● **The task**: Present the material from the line with "Task: Click the new style rule plus icon" to the line with "This screenshot has width=1568, height=661." as a Markdown table with the columns Row and Line, leaving out any blank lines.

● **The data**:
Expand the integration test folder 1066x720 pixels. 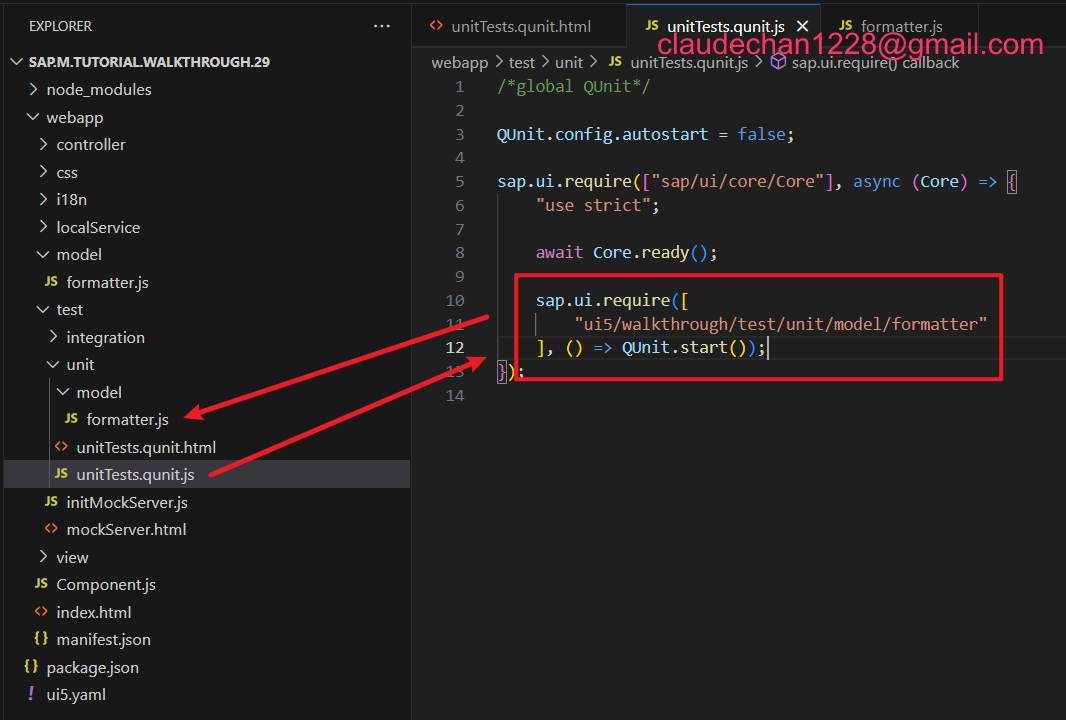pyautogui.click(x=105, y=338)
* * *
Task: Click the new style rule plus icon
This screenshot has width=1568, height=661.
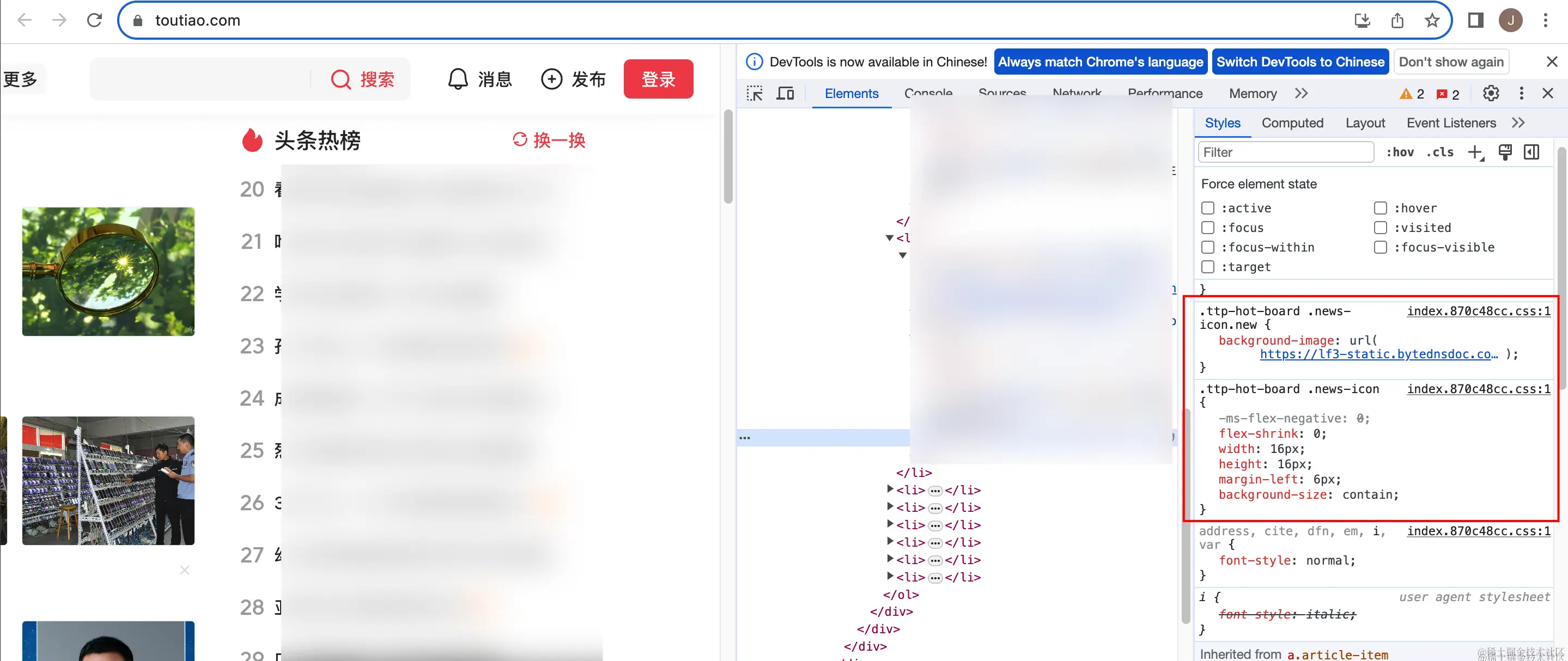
---
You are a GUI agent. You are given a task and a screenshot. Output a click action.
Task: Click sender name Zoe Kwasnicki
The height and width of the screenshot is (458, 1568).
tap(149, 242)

● **Task output**:
| Row | Line |
|---|---|
| 1 | Task: Click the new style rule plus icon |
| 2 | This screenshot has width=1568, height=661. |